We ended up waiting until we had a number of use cases we could solve with this tool to make the business case and get this across the line. We ended up doing a full POC on Grouparoo and Census. Grouparoo is an open-source project recently acquired by Airbyte, due to our existing experience with that project and our preference for open-source solutions it made sense to see if this would work for us. While Grouparoo initially looked promising, we decided we weren’t comfortable with its maturity. The issues here were primarily due to connection instability during scaling and the methodology for existing record checks in the Braze connector.
I can’t wait to see what Airbyte does with Grouparoo in the near future, but it didn’t fit our needs at the time of evaluation. A lot of our use cases for data egress revolve around shipping data into Braze, our CRM platform.
The key aspects we were evaluating are below:
- Sub-3-hour updating of 4 million records in Braze
- Robust updating of only records that have changed (Braze charges per data point updated so this is a must for cost efficiency)
- Friendly UI to empower product and marketing teams to control what data ships where.
We were delighted with Census from the start and decided to move forward with them — a decision we’re really happy with. Since then, we have started working on some creative aspects with their segment builder empowering our product and marketing teams, which I’m sure we’ll share in a future blog post.
Top tips here:
- Triggering Census syncs post-completion of dbt jobs is your friend for seamless integration.
- Entity models have been released recently. These are game-changing when it comes to enabling non-technical people to create segments that would normally need to do complex joins across a large number of data sources.
What’s next?
The above forms the core of the data platform at Zip.
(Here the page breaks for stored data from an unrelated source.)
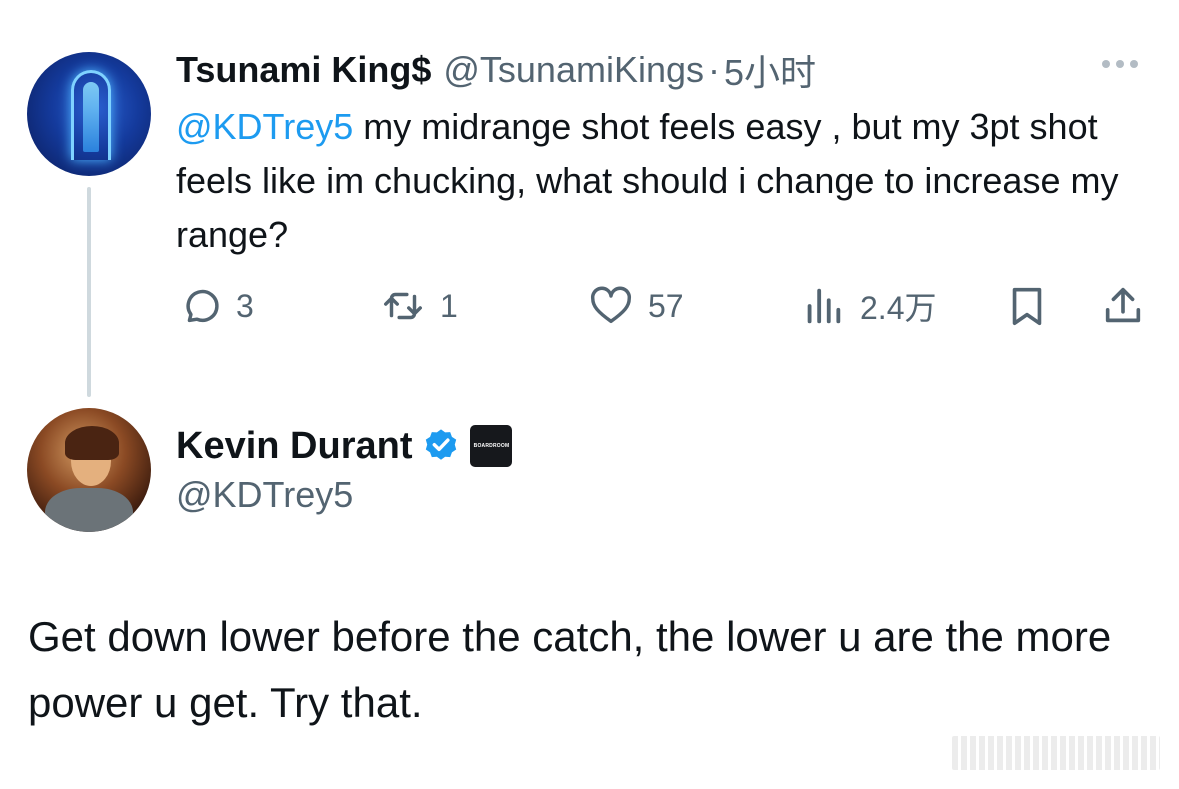 Image resolution: width=1179 pixels, height=789 pixels. I want to click on tweet2-name-row: Kevin Durant BOARDROOM, so click(344, 446).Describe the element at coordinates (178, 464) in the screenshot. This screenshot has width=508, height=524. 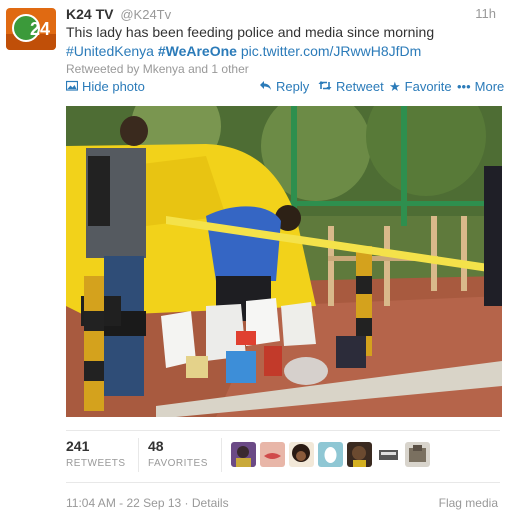
I see `favorites-label: FAVORITES` at that location.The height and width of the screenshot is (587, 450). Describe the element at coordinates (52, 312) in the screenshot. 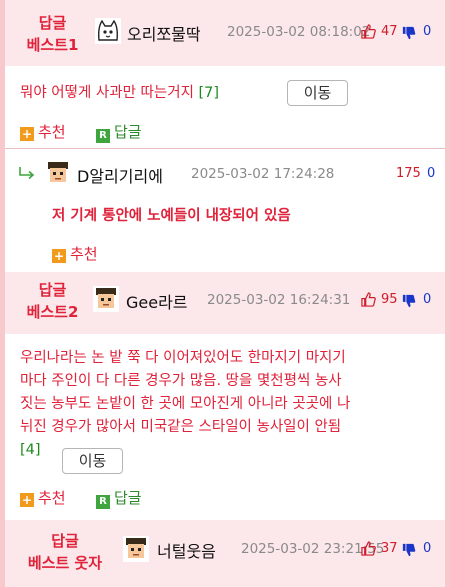

I see `badge-line2: 베스트2` at that location. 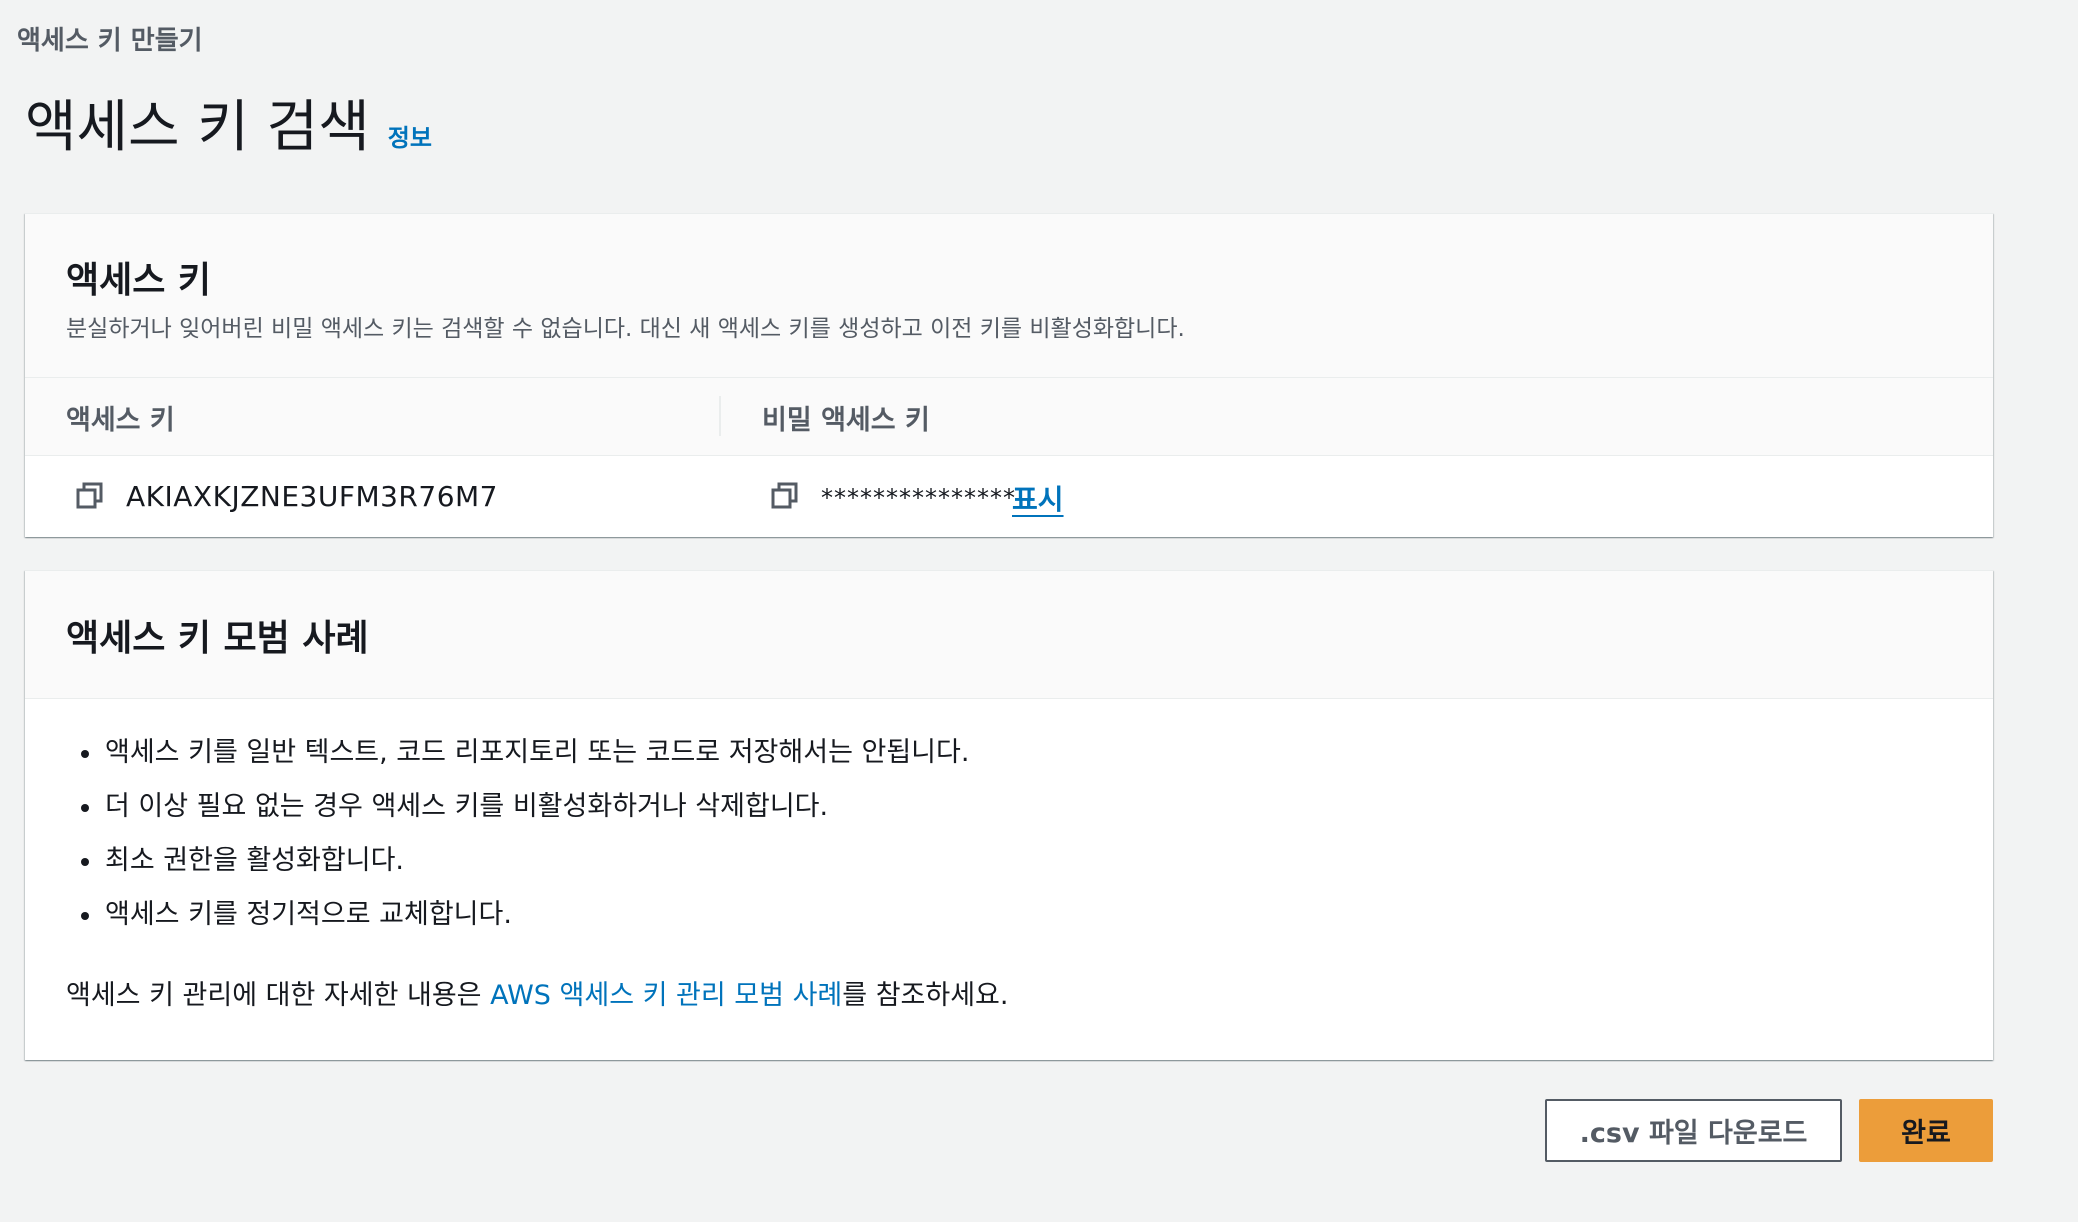 What do you see at coordinates (120, 420) in the screenshot?
I see `column-header-access-key: 액세스 키` at bounding box center [120, 420].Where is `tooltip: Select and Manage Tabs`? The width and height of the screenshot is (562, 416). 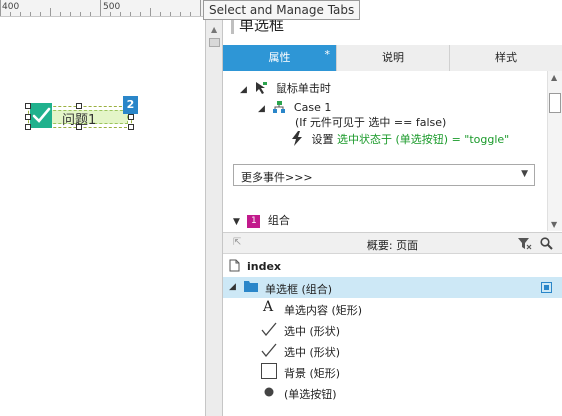 tooltip: Select and Manage Tabs is located at coordinates (282, 10).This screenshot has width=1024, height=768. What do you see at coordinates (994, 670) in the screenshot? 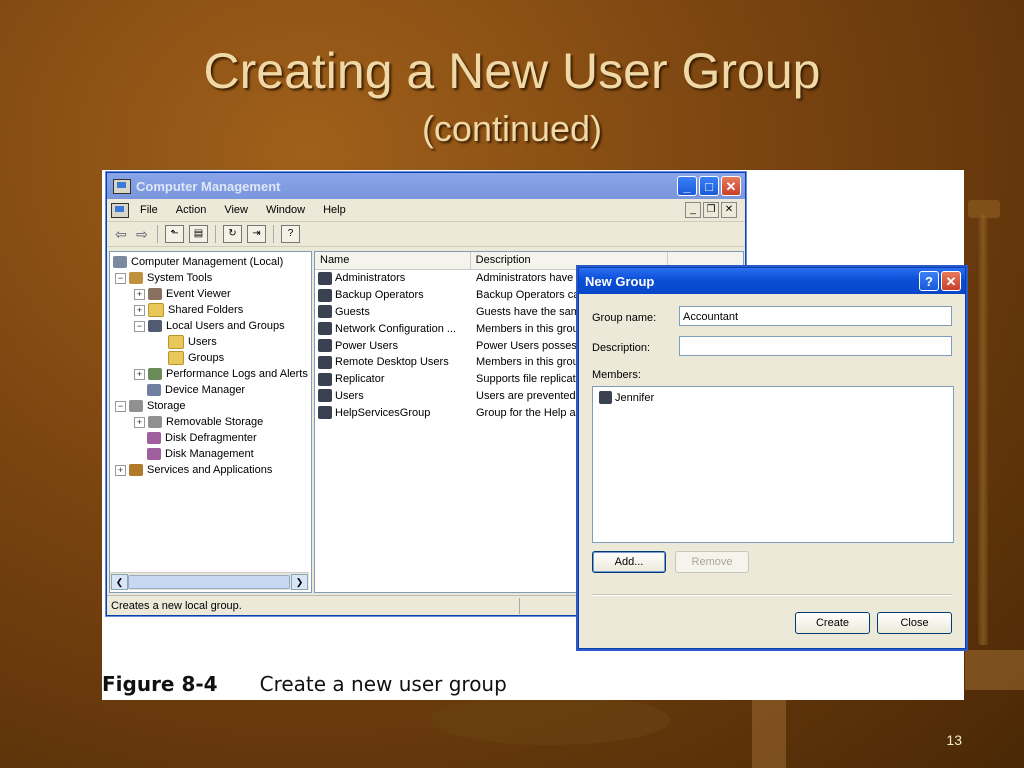
I see `decorative-arm` at bounding box center [994, 670].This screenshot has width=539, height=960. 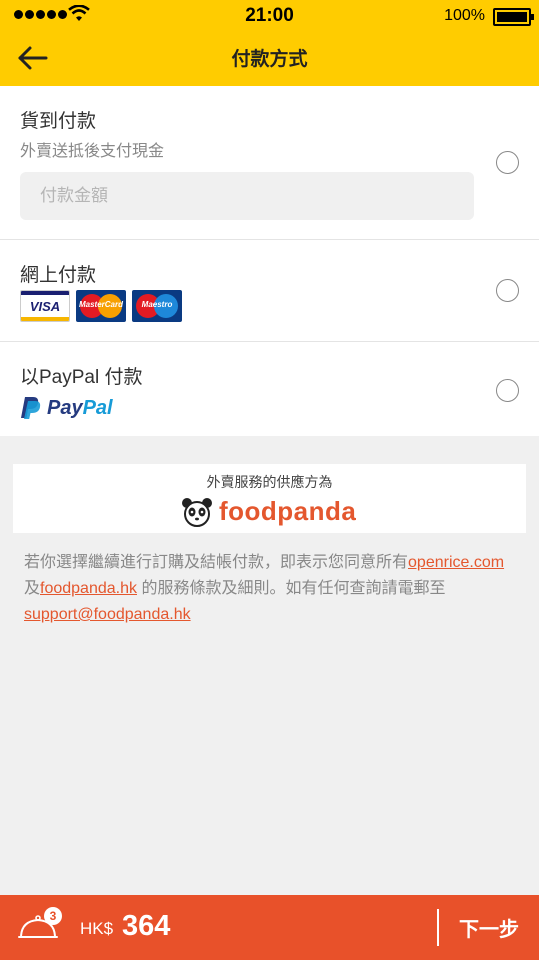 I want to click on mastercard-logo-text: MasterCard, so click(x=100, y=304). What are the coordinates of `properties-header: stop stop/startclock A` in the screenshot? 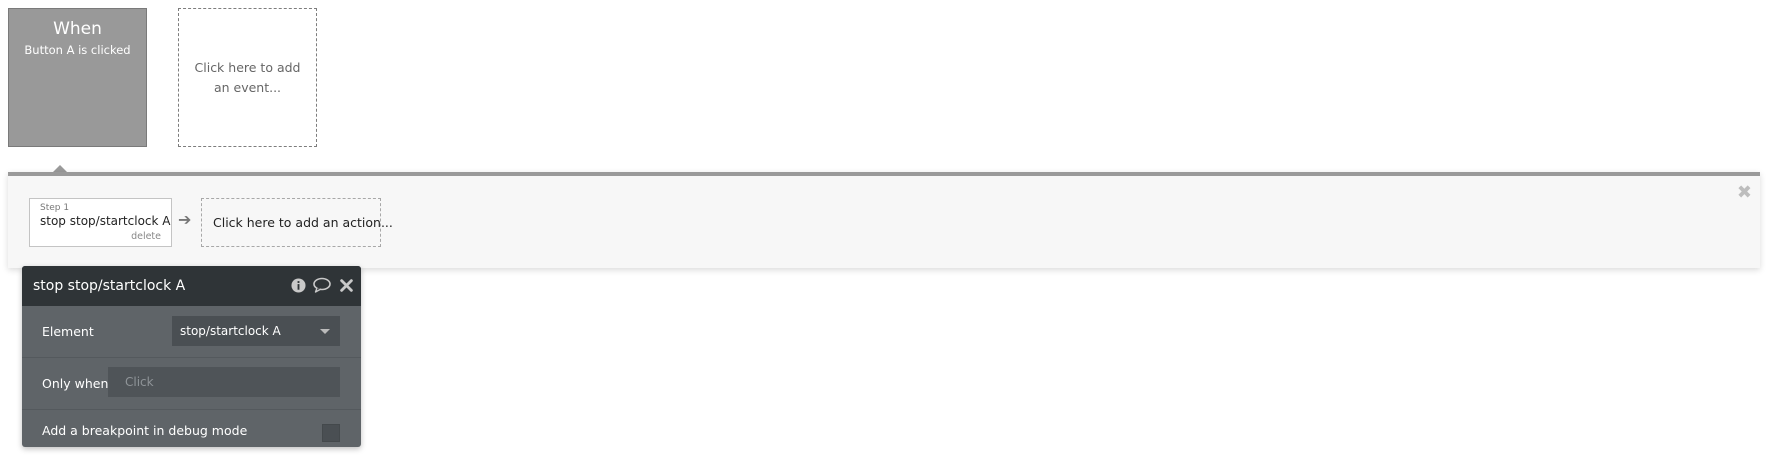 It's located at (192, 286).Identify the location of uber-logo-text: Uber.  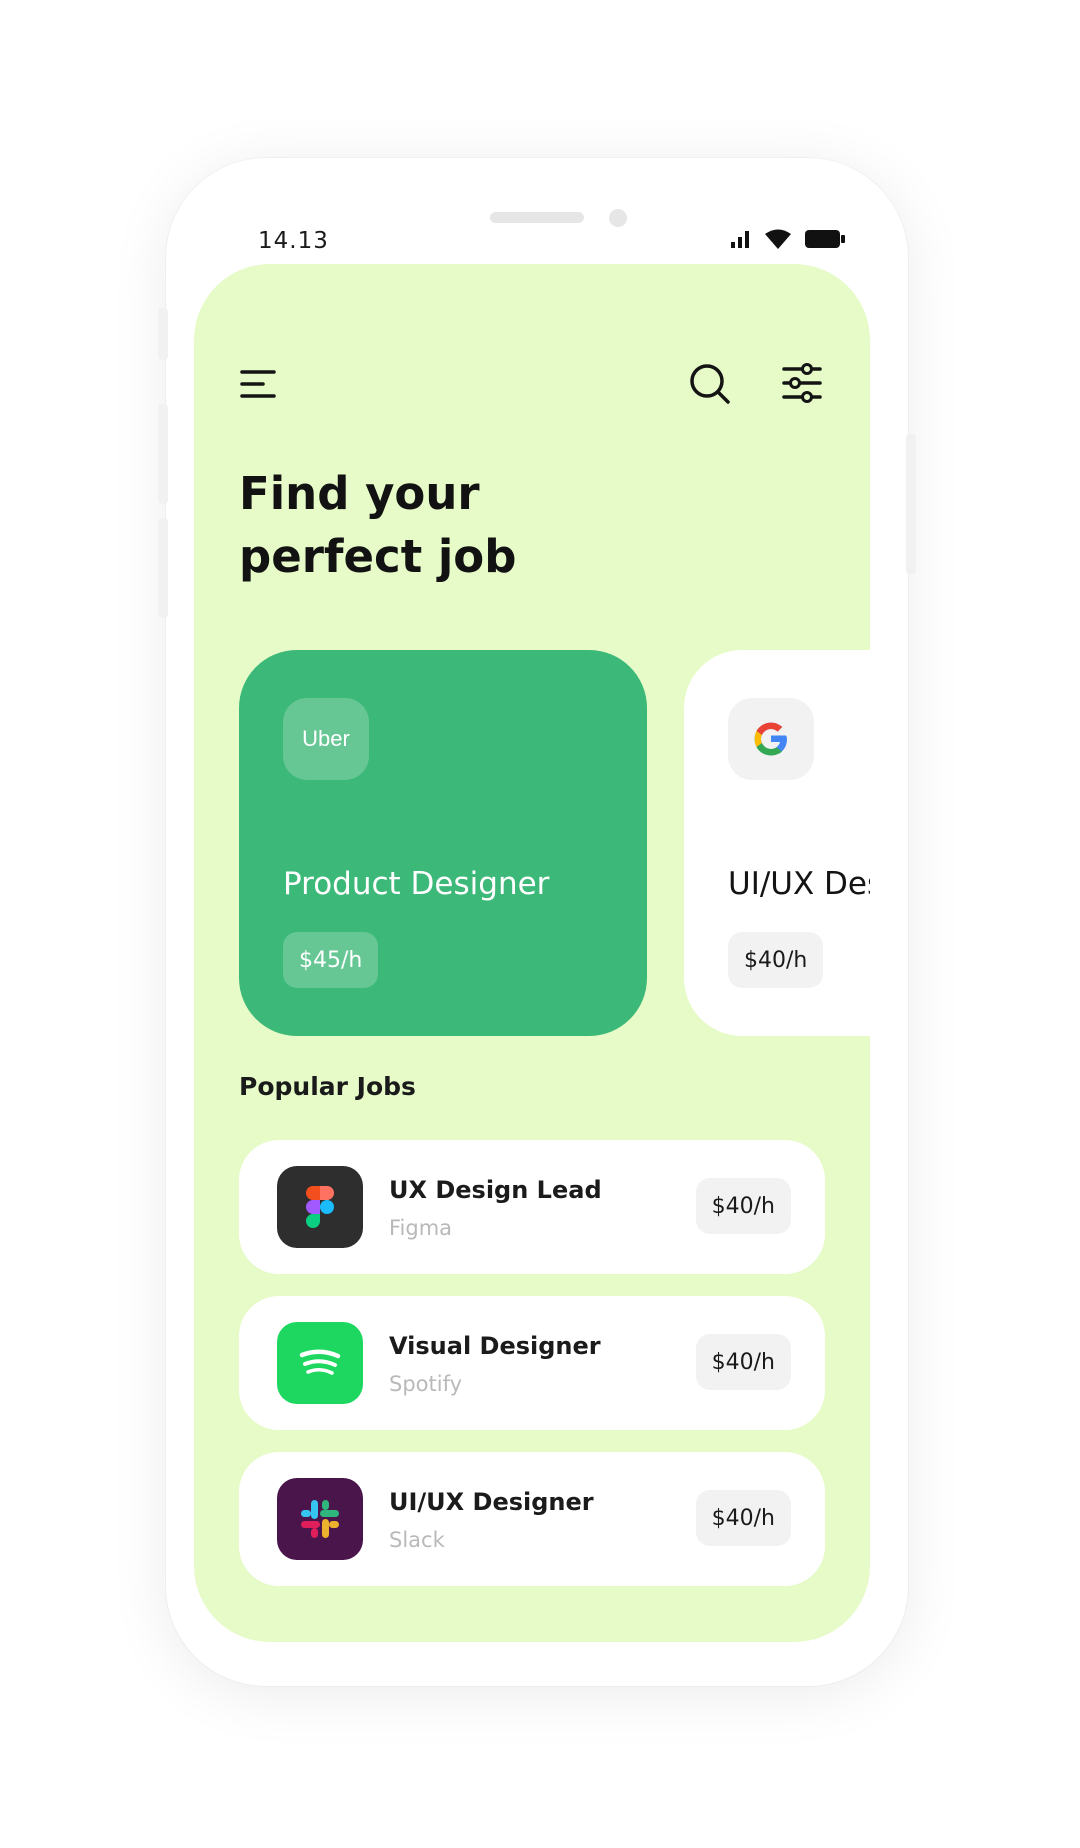
(326, 738).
However, I view this as really just the entry ticket into being a modern data-led company. We’re currently well underway with a host of next-phase activities built on a strong foundation:
- Enabling our data science teams with Feast as a feature store
- Visualising model performance using Streamlit applications
- Evaluating data catalogue options to move data trust and data definitions from being predominately tribal knowledge to explicitly documented and easily accessible
- Monitoring and alerting for data SLA breaches, data profiling and core funnel performance across 40k merchants.
I’m proud to have been part of the journey of modernising the data stack at Zip, and couldn’t have done it without the outstanding effort of the data engineering team (special shout out to Adam Schmidt, Kiran Reddy, Nick Heron, Thomas Gao, Alex Crawford, Frank Fernando and Sivakumar Ramaswamy), data analytics team, and data science teams. Additionally, this would not have been possible without the data leadership at Zip (Tal Bergman — Director of Data and Analytics and Adam Finger — CIO) recognising the opportunity in this space and backing our journey into it.